登録:2019-10-01 03:50 修正:2019-10-01 08:04
12~3月、高濃度の時「季節管理制」導入が柱 
5等級車両の運行制限・車両2部制を並行 
国内の粒子状物質排出量の20%削減が目標
国家気候環境会議の潘基文委員長が今年4月29日、ソウル太平路の韓国言論会館で開かれた粒子状物質問題の解決に向けた国家気候環境会議の発足式で挨拶をしている=ペク・ソア記者//ハンギョレ新聞社

 粒子状物質(PM2.5、PM10など)問題の解決のために設立された大統領直属の国家気候環境会議が、初の国民に対する政策提案を行った。粒子状物質汚染の激しい春季に石炭発電所の半分程度を停止し、生計用を除いた老朽化したディーゼル車の運行を制限しようという強力な対策だ。高濃度の時は車両2部制を並行して実施する。今回の案は130人あまりの専門家と500人の国民政策参加団が協力して作成した。

 30日、国家気候環境会議が公開した「第1次国民政策提案」は、粒子状物質の濃度が高まる12月から3月を「高濃度の粒子状物質季」に指定し、集中的な低減措置を実施すること(季節管理制)が骨子だ。高濃度の時は、石炭発電所の稼動を最大27基(全体の45%)停止し、排出ガス5等級の車両の運行を全面的に制限する強力な対策だ。これにより国内の粒子状物質の排出量を前年比で20%以上(2万3000トン)減らすという。「5年間で35.8%削減」という以前の目標よりも強力になっている。

 具体内容を見ると、国内の粒子状物質排出量の41%を占める産業界からは1万1993トンの粒子状物質を削減するのが目標だ。全国44カ所の国家産業団地をはじめとした事業所の密集地域に1000人以上の官民合同点検団を派遣し、不法排出行為を監視することにした。資本と技術力の劣悪な中小事業所には粒子状物質防止施設を設置し、各事業所の実情に合わせた技術支援団を派遣する。大型事業所は各業種の特性を考慮して削減計画を立案させ評価し、高濃度季には普段より厳しい排出許容基準を適用する。全国625の大型事業所に設置された煙突自動測定網(TMS)のデータも、計画より繰り上げて今年末からリアルタイムで公開する。

 国内の粒子状物質排出量の12%を占める石炭発電所は、3491トンを削減するのが目標だ。冬季の12~2月に9~14基、春季の3月に22~27基の稼動を停止する計画だ。残りの石炭発電所は出力を80%まで下げる。季節別、時間別に料金を変更する「季時別料金制」を強化するなど、需要管理政策も展開する。国家気候環境会議のアン・ビョンオク運営委員長はこの場合「10ギガワットの予備電力を確保した状態を前提としたもの」とし、「電気料金は4人世帯、4カ月間の月平均で1200ウォン(約110円)ほど引き上げられるだろう」と予想した。

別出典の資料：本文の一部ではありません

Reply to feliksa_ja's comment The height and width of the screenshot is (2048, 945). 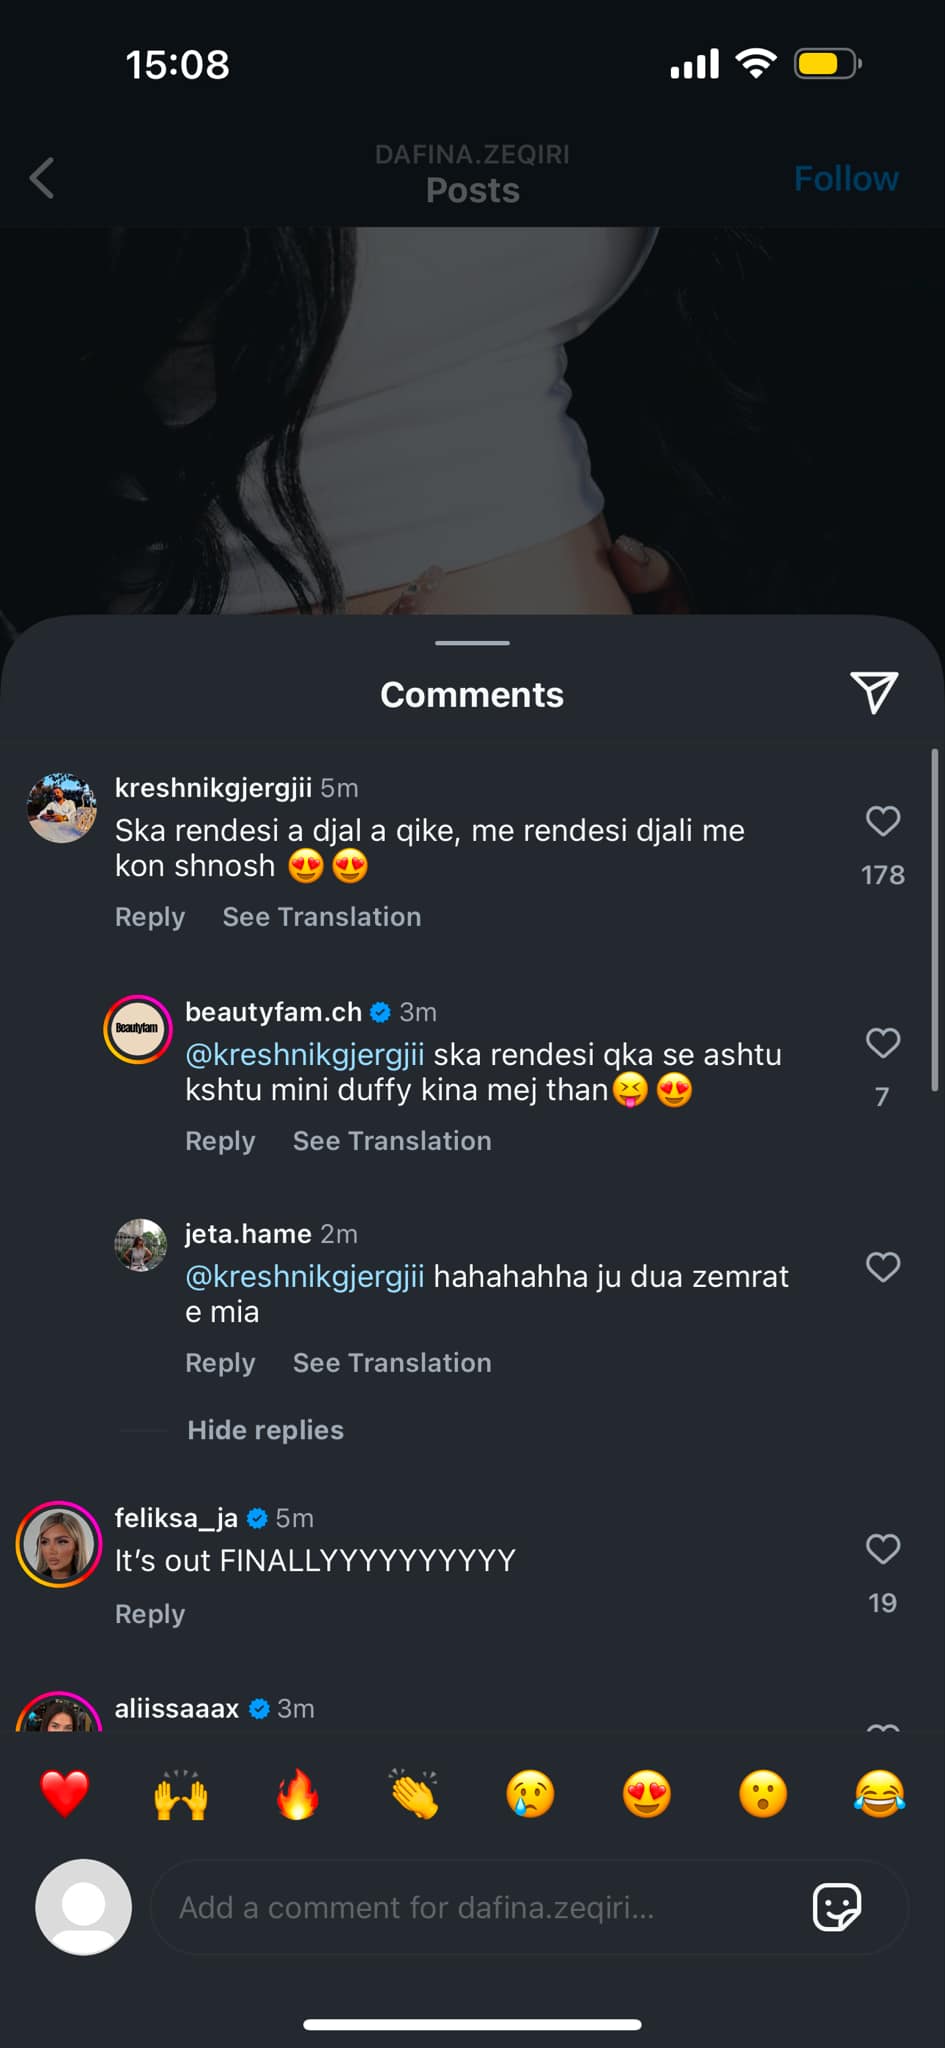pyautogui.click(x=150, y=1614)
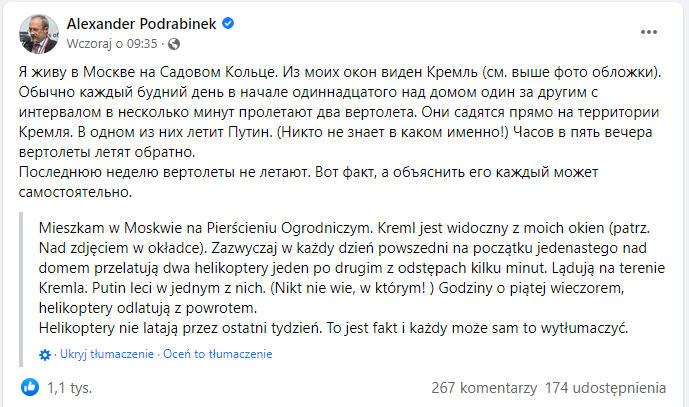689x407 pixels.
Task: Open the Alexander Podrabinek profile name link
Action: [x=141, y=23]
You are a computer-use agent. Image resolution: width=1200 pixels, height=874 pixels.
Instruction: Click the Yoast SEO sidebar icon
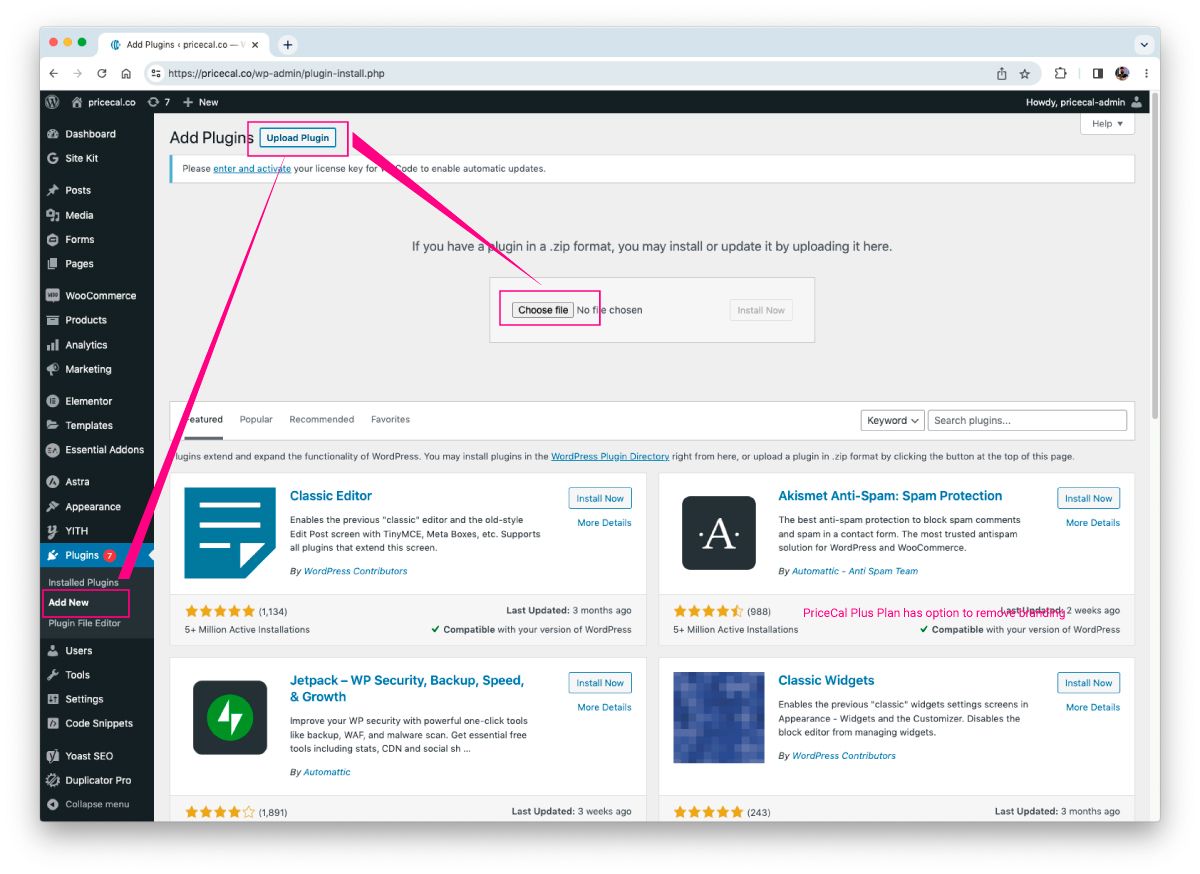coord(53,756)
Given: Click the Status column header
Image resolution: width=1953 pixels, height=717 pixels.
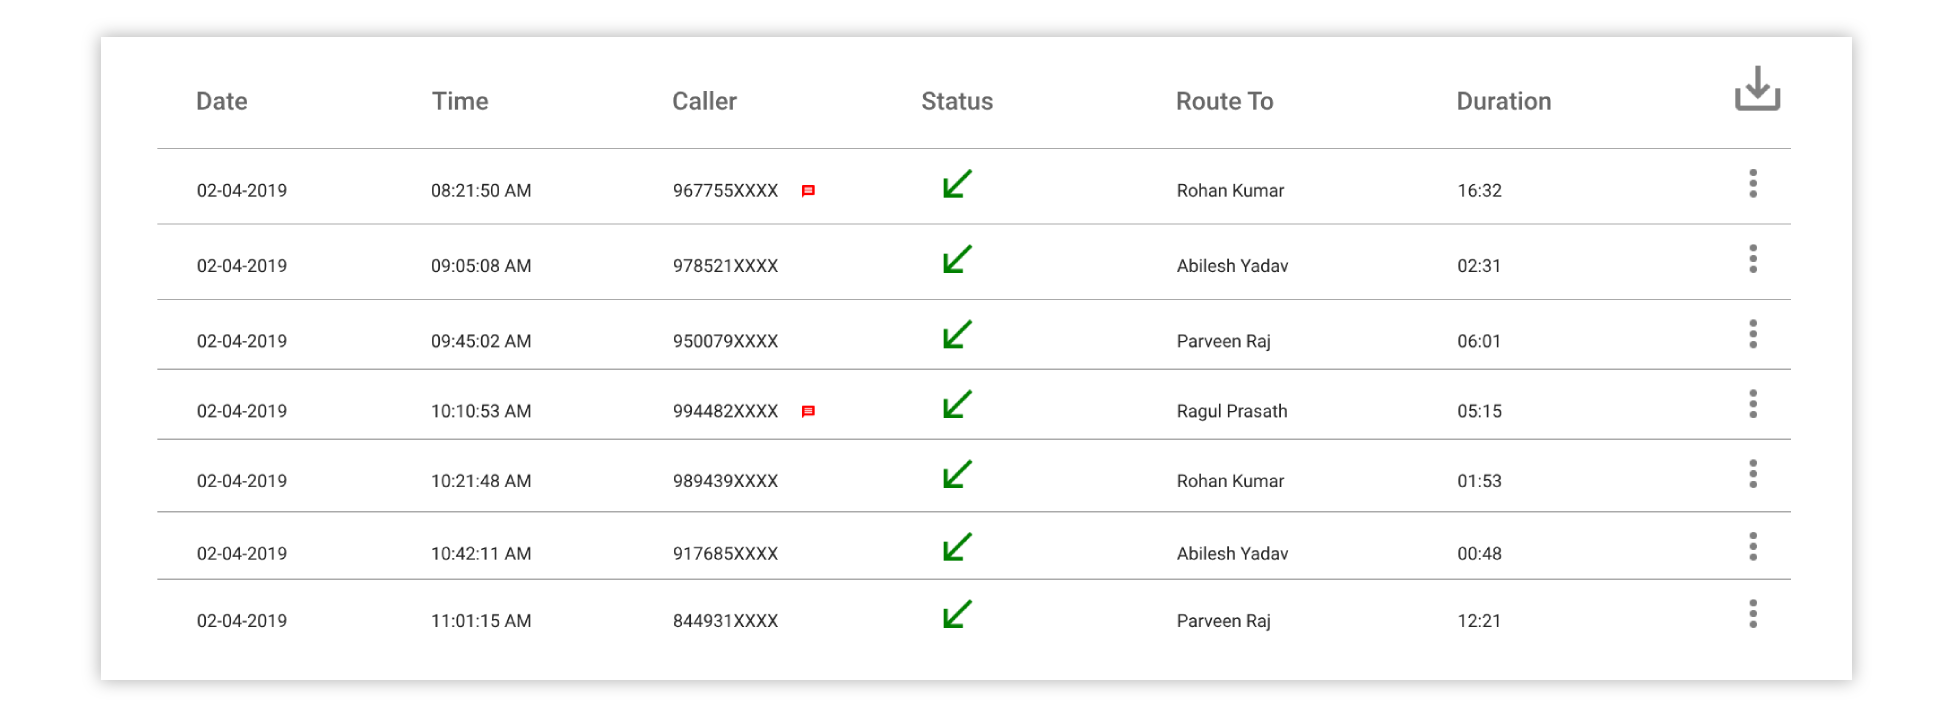Looking at the screenshot, I should click(956, 101).
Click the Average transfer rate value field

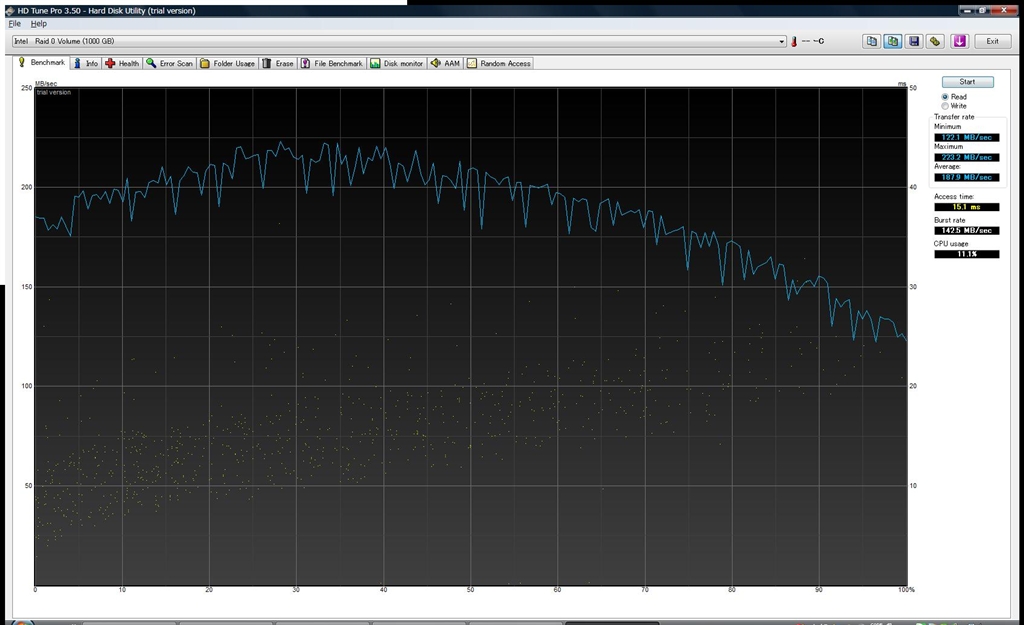tap(966, 177)
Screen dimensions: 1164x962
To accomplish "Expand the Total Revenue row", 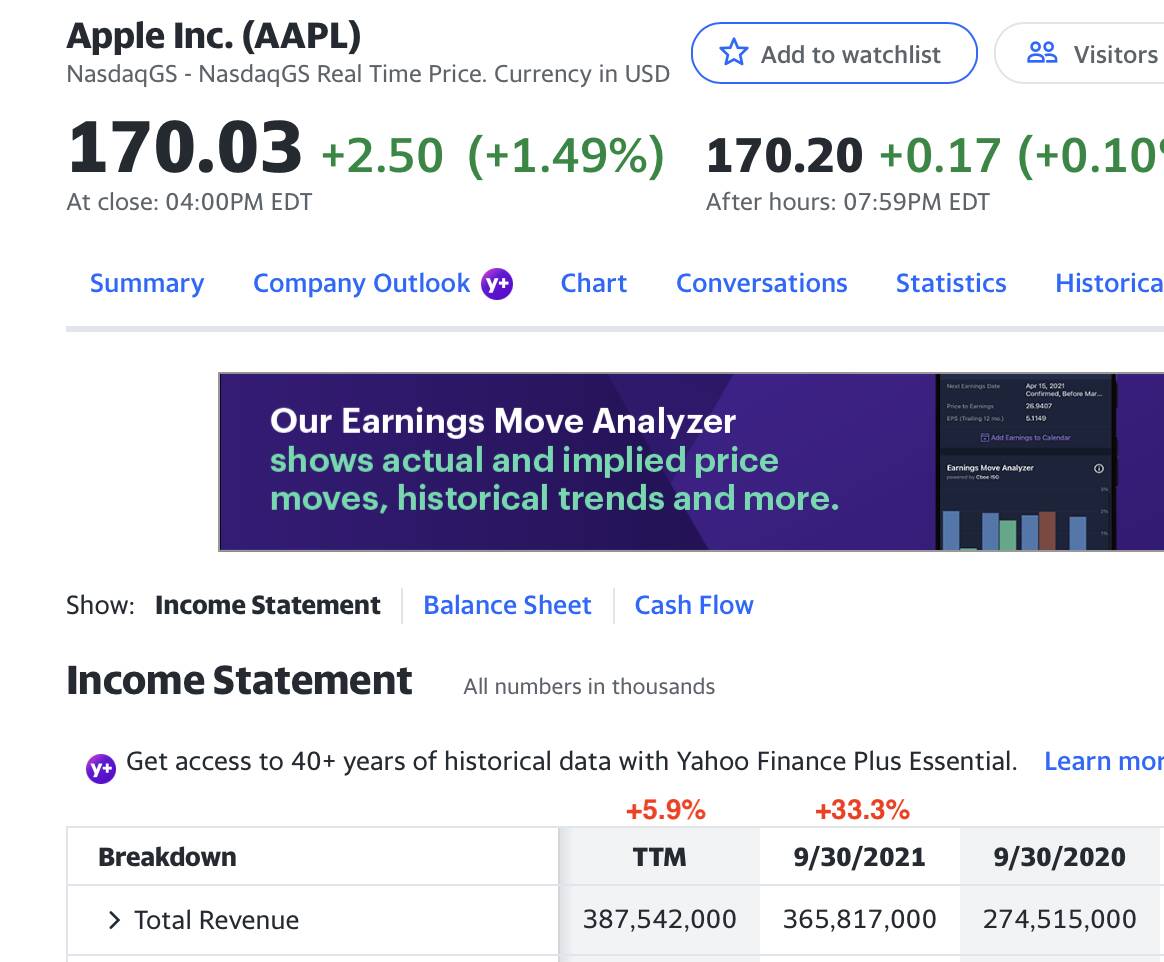I will coord(114,920).
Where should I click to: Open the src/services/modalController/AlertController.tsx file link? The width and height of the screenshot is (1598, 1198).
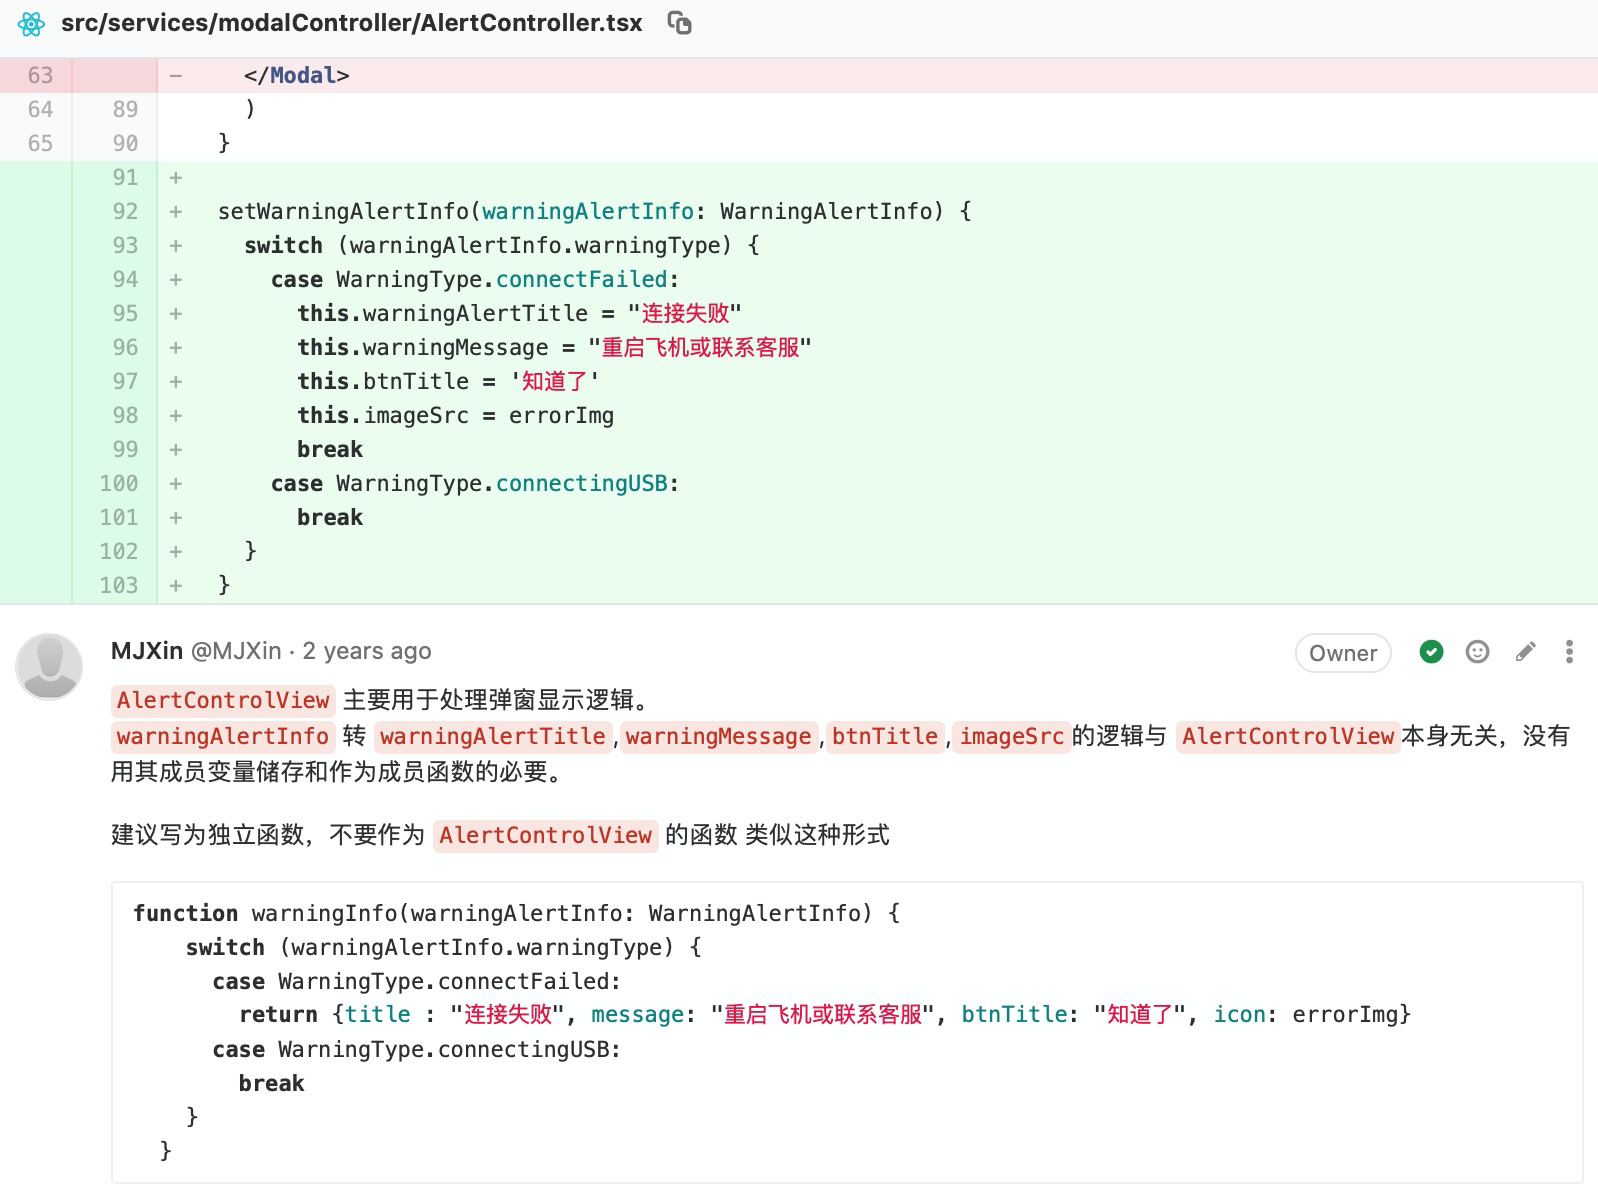[351, 23]
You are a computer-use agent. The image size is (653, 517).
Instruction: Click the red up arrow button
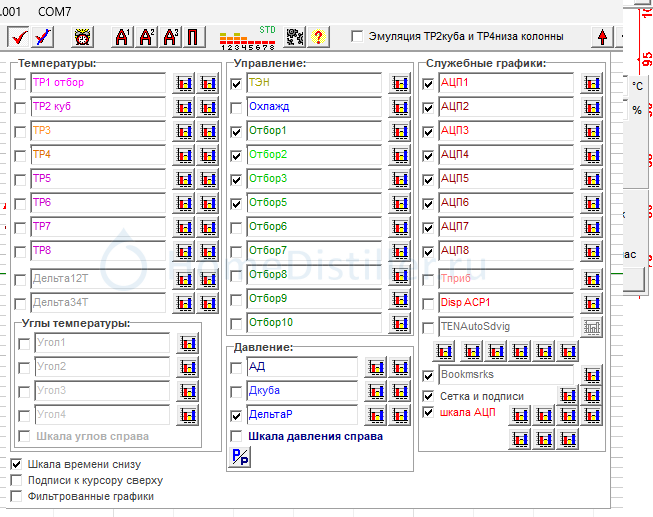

 国内の粒子状物質排出量の29%を占める輸送分野では4087トンの削減が目標だ。首都圏と人口50万人以上の都市を対象に、生計用を除く排出ガス5等級の車両の運行を制限し、高濃度の週間予報が出た時には車両2部制を並行実施する。政府や公共機関が発注する100億ウォン以上の建設工事現場では、老朽化した建設機械の使用を制限し、船舶に対しては低硫黄燃料の使用を誘導するため、適切な費用の補填策などを設ける。ディーゼル乗用車は環境被害を考慮し、自動車税の軽減率にも差をつける。

 国内の粒子状物質排出量の18%を占める道路や建設の工事現場などでは3464トンを削減する。住民の生活と密接にかかわる道路は掃除の周期を長くし、スピードも制限する。住宅街近くの工事現場には粒子状物質測定器を設置してリアルタイムで公開し、農村では廃棄物の不法焼却を防ぐため回収・処理を支援するとともに、集中取り締まりを実施する。

 このほか、中国とは高濃度粒子状物質の予報、警報、情報を共有し、粒子状物質の削減に向けた実証事業を拡大する「韓中青空パートナーシップ」を構築する。中長期対策については、追加の公論化を経て来年までにまとめる計画だ。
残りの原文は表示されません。